═════ RECORDS FOR THIS EXERCISE ═════

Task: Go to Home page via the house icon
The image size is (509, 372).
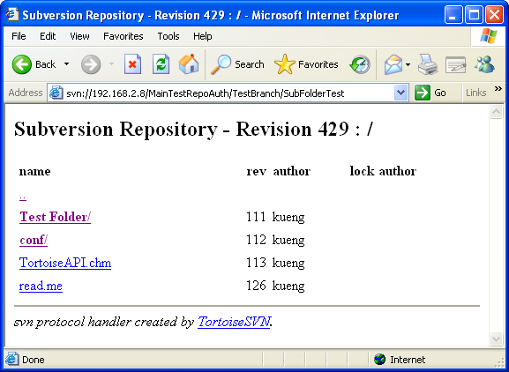Action: coord(189,63)
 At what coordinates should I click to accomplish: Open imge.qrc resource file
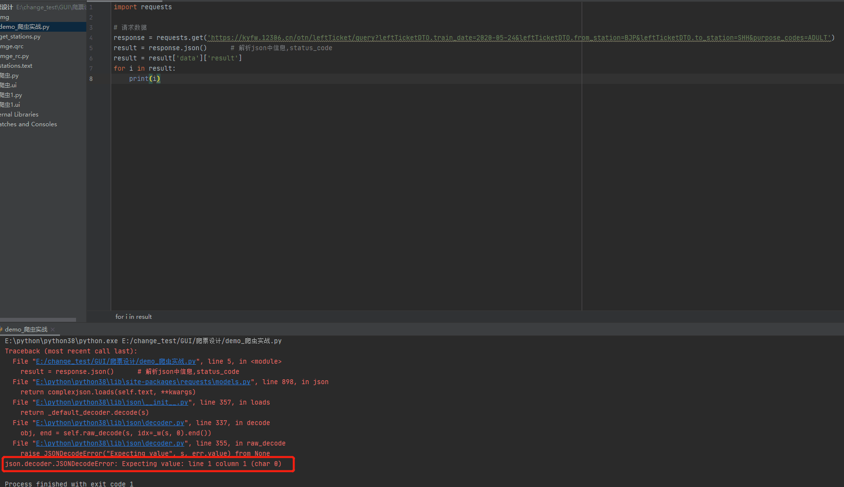click(x=12, y=46)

═════

■ **WHAT NEEDS TO BE DONE**:
When you reach the line that contains "At what coordinates", start reproducing, and continue word for word to the end of the records; skip all pictures.

■ **RESULT OF THE EXERCISE**:
 At what coordinates should I click to accomplish: Open imge.qrc resource file
click(x=12, y=46)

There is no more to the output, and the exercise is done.